***** MATERIAL TO PROCESS
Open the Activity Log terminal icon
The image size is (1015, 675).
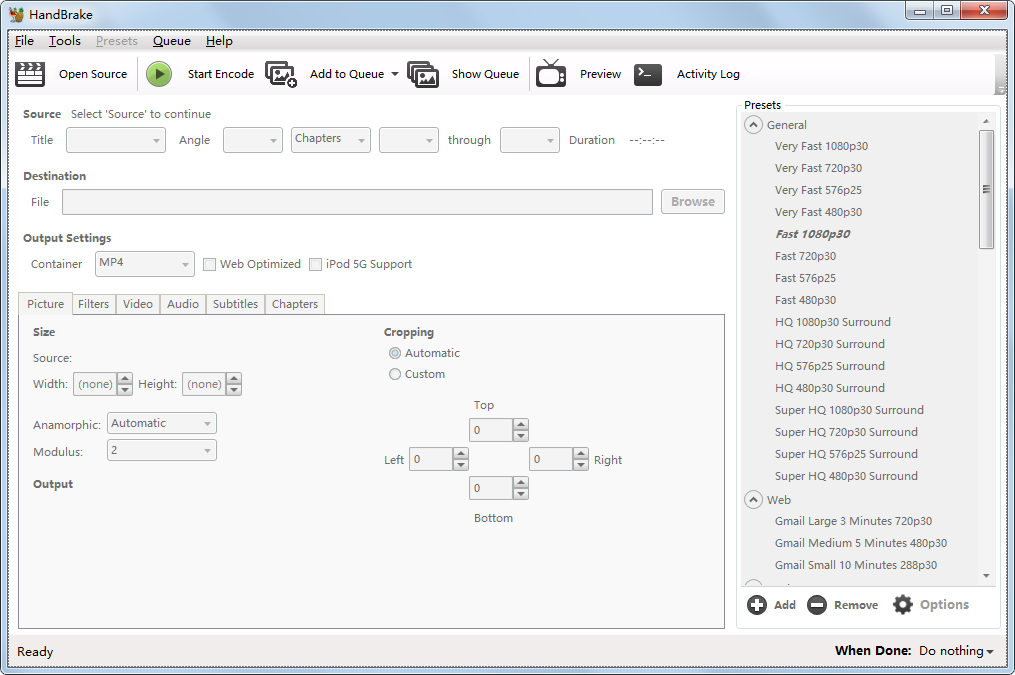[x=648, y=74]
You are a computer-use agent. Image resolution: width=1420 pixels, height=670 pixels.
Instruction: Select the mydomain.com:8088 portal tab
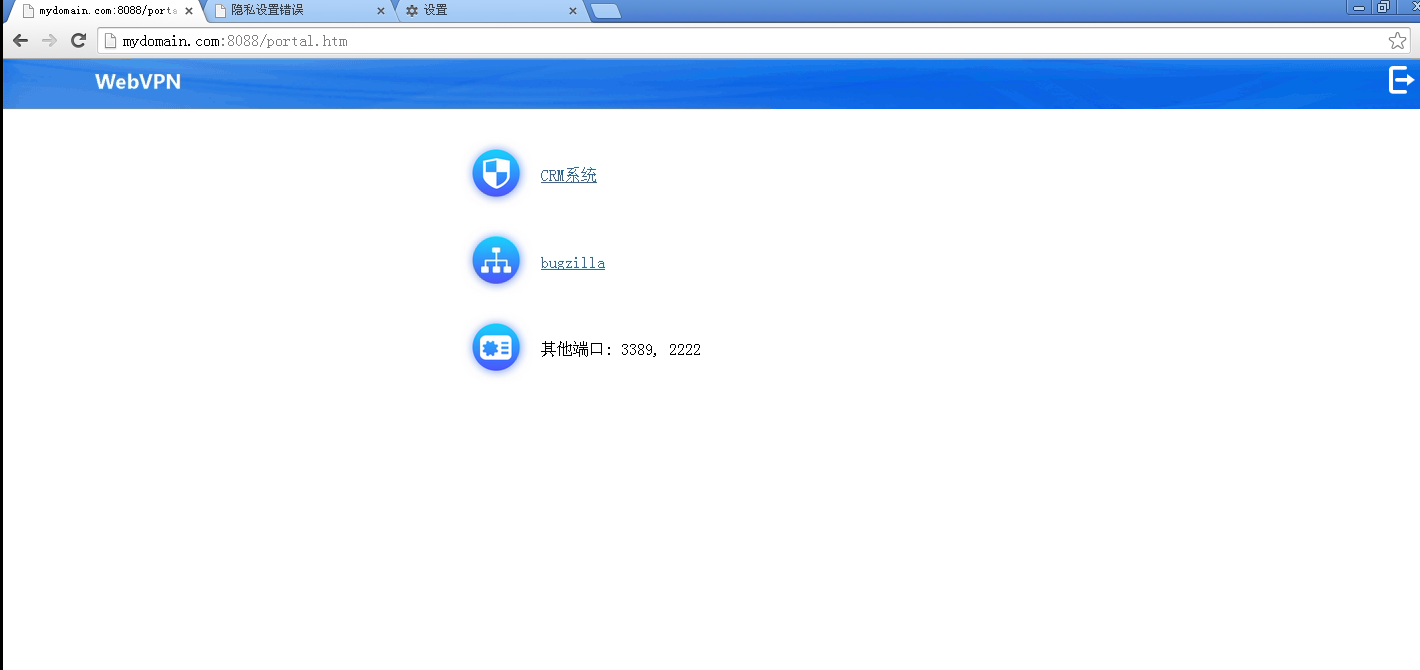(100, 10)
**********
Skip the pictures; extract only the lines from the line with "The image size is (1015, 675)." through the final line of the material, exactly as they appear.

The image size is (1015, 675).
[x=648, y=74]
You are a computer-use agent. Image resolution: width=1420 pixels, height=670 pixels.
Instruction: Select the mydomain.com:8088 portal tab
(100, 10)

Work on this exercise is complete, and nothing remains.